▶ **READING TEXT**:

···

This made me ponder the phone message that I saved at work, from a woman in Orick who was despondent over further state cuts to her meager SSI.

She said that she’d been having to choose between heat and food over the last winter even before recent cuts. I thought of the blog comments I’d seen referring to “deadbeats” to “get a job.” I note the state’s unemployment rate, which will increase significantly if Arnold gets many of his cuts. I thought of the disabled acquaintance who wants to start working through Calworks, also proposed for elimination, and the number of local jobs not available to the disabled because the work sites are not accessible.

These people certainly notice that stove’s been turned up.

The next day a co-worker told me about an agency consumer with schizophrenia who had her prescribed meds eliminated due to MediCal cuts. She’s now in the hospital and not in her own apartment. Quality of life? Hardly. Not to mention a greater cost to the community.

Another degree or two or five on the stove.

I looked at the newspaper that day and read about Eureka City budget deficits and necessary cuts that are partly due to the state “borrowing” money from local governments. Sacramento won’t ask for an oil extraction fee, but your local taxes will subsidize those corporations’ right to a hefty profit.

Cut a policemen here, close a zoo there. Quality of life. Cuts.

I heard about a community in California that is now charging $300 for 9-1-1 calls. Pay up, or your life is forfeit. The commodification of CPR.

I read about 900 teaching positions being slashed in the Bay Area and of police and fire jobs being cut. I thought of protesters yelling about high taxes, but then complaining about the potholes in the road and the slow response by the police to their calls.

I talked to a friend who can’t afford to continue in college and heard someone complain that they took time off to take care of business at a state agency, only to find it closed that day.

Notes to the Eagles “Hotel California” played somewhere in my head, but Don Henley was singing “They’re killing them off at the Hotel California.  It’s so very clear, the common good is long gone here.”

Feel the temperature rising yet? Is the water tepid or just lukewarm? Is that just another paper cut on your finger?

Grover Nordquist once said of government that he would like to “get it down to the size where we can drown it in a bathtub.” Would he be referring to  government that’s for and by the people?

Grover would cheer the Golden State plan being enacted: golden for the chosen few and a rain (trickle down?) of fool’s gold for the rest.

···

▶ **GIVEN RECORDS**:
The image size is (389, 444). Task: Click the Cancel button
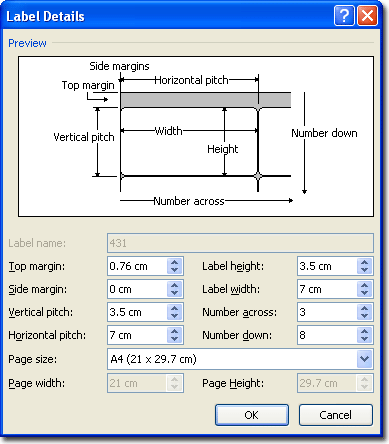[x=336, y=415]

···

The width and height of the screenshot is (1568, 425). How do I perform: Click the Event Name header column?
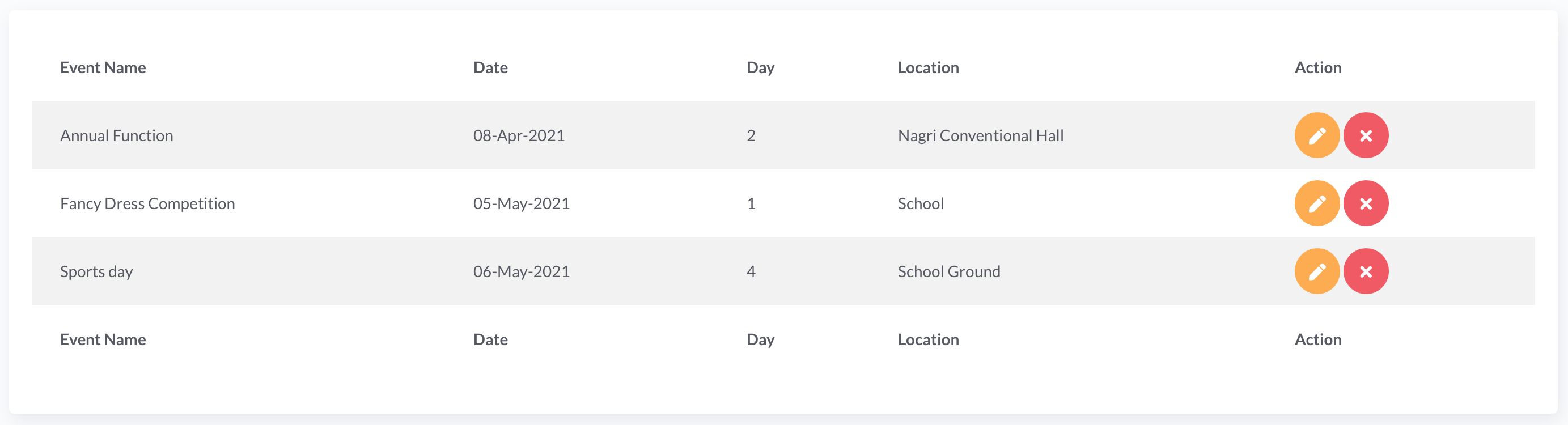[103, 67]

···

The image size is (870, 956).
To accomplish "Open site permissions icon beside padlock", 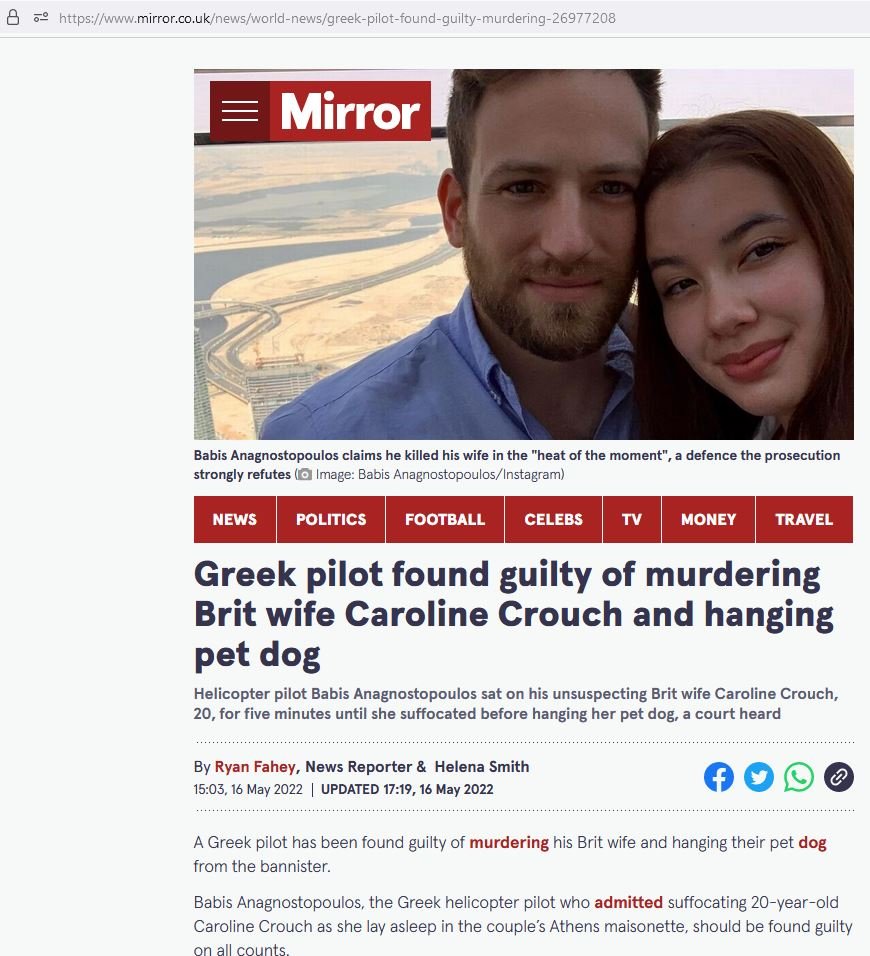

···

▶ **APPLY WHAT YOU READ**:
A: Write out the part of the essay on California budget cuts starting at "I looked at" and ending at "a hefty profit.".
B: Answer these questions from the essay on California budget cuts:
(i) What did the woman in Orick say she had been having to choose between over the last winter?
(ii) How much is a community in California now charging for 9-1-1 calls?
(iii) How many teaching positions are being slashed in the Bay Area?
C: Carry on the essay on California budget cuts from the point at which it ends.

▶ **RESPONSES BY ITEM NUMBER**:
A:
I looked at the newspaper that day and read about Eureka City budget deficits and necessary cuts that are partly due to the state “borrowing” money from local governments. Sacramento won’t ask for an oil extraction fee, but your local taxes will subsidize those corporations’ right to a hefty profit.

B:
(i) Heat and food.
(ii) $300.
(iii) 900.

C:
I think of Arnold, with his budget cuts year after year after year. I hear E-Meg regurgitating “no taxes, more cuts, no taxes, more cuts” and signing a no tax pledge during the greatest recession since the Depression. Sure, let’s turn government into a business appendage and run it properly! Just like Enron and Exxon-Mobil and Bank of America, right?

I think of Republican legislators refusing to even discuss raising any taxes and cowed (majority?) Democrats forced to make “the hard decisions” of cutting the budget (just a few more cuts on the arms and legs; just a few degrees up on the stove, just ONE more time).

I think of the state’s citizens saying that just 500 cuts aren’t enough, but PLEASE don’t kill the patient–clinging to their “have our cake and eat it too” belief system while the cupboards are laid bare and the landlord laughs all the way to his barely taxed mansion. Oh no! Prop. 13 was ONLY about saving grandma’s little house in the neighborhood (wink, wink). We can’t EVER touch that!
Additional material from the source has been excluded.